Reflecting the Gospel Through a Late-Night Car Ride

When Shannon Ramsey got a call about a three-year-old boy in urgent need of a home, he didn’t hesitate. As Chief Recruitment Officer at Families 4 Families, Shannon lives the mission daily—ensuring children are placed in Gospel-centered homes with compassion and urgency. His late-night drive reminds us: foster care is a calling, and every action reflects Christ’s love.
shannon ramsey with F4F adoption staff

Reflecting the Gospel through a late-night car ride

It was 6:30 in the evening when Shannon Ramsey, exhausted from the day’s work, had just sat down in his living room chair to relax when his phone rang.

A county director with the Georgia Department of Human Services, Division of Family and Children Services (DFCS), in the next county was looking for a foster home for a three-year-old boy.

“He had been removed from his home, from his parents, and there were some pretty severe circumstances surrounding his situation,” Shannon said.

Fifteen minutes later, Shannon was on the road for the hour-long drive to pick him up.

Shannon is the Chief Recruitment Officer for Families 4 Families, a Christian foster care placement agency. He works out of the Southeast division of the organization in Statesboro, Georgia. While his typical role is to recruit new foster families and churches to support them, he still helps oversee operations in his area.

The team in his office had had an unusually busy day — having already placed five other children that day, and he offered to help. Shannon was glad to do it. In his previous role, he had regularly done late-night pick-ups to take children to foster homes.

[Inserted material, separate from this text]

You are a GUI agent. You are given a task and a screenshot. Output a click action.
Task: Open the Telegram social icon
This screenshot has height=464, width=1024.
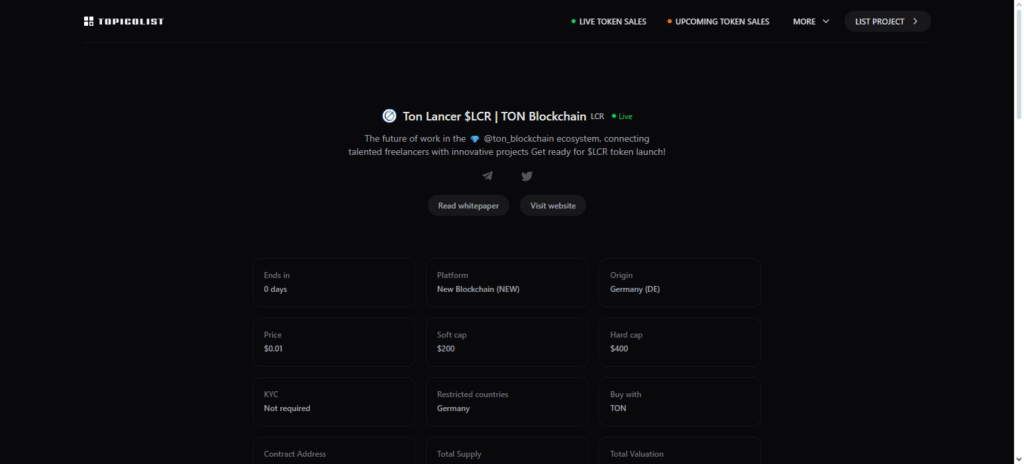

“The reality is there was a three-year-old who was sitting in an office building somewhere who did not need to be there late at night; he needed to be in a home. He needed to be in bed,” Shannon said. “He had just had some traumatic things go on in his own life.”

After picking up the child from DFCS and getting him some food, it was another two-hour drive to the foster family, “but he was safe,” said Shannon, “and I knew he was going to a safe place. God was allowing us to engage in what our full mission is, and that’s making sure kids are safe with Gospel-centered homes.”

Anecdotally from what he hears, Shannon said, it’s not too common anymore for a placement agency to handle this part of the fostering process, with the responsibility of transporting a child typically on the DFCS case worker or the foster family who’s taking the child in. 

But Families 4 Families seeks to be different in how they care for children, serve state workers and serve foster families. 

When talking about caring for the children, Shannon points to the story behind what people often see or hear on the news when tragedy strikes — like a neighborhood shooting or drug bust. There’s often a child entering foster care at that moment.

“We want to be on the front end of helping care for these kids when those types of things take place,” he said.

State workers like those at DFCS are regularly called to handle many different situations at all hours, and offering to help, like transporting a child, is a way to ease their burden. 

“If we can find little ways to serve them, then we’re going to do that,” he said.

For foster families, not having to leave home to pick a child up means they don’t have to divide themselves, leave their own biological children behind or have to worry about extra logistics.

“We want them to have the time and the space to get ready to receive this child and to know that they’re going to have somebody from our agency who’s been working with them from the beginning showing up and helping assist them to make that next step,” Shannon said.

After dropping the three-year-old boy off with his foster family, Shannon had another long drive ahead, getting home around one in the morning. It’s in those moments he reflects on the Bible passage in Matthew 25 where Jesus talks about being fed when he was hungry, being given something to drink when he was thirsty, being clothed when he needed, being looked after when he was sick and being visited when he was in prison.

“Then the righteous will answer him, ‘Lord when did we see you hungry and feed you, or thirsty and give you something to drink? When did we see you a stranger and invite you in, or needing clothes and clothe you? When did we see you sick or in prison and go to visit you?’

“The King will reply, ‘Truly I tell you, whatever you did for one of the least of these brothers and sisters of mine, you did for me.’” — Matthew 25:37-40 (NIV)

“I can’t help but lean on passages like that to know that the efforts we put into doing this, we are engaging in Gospel work, to the least of these, to the most vulnerable,” Shannon said.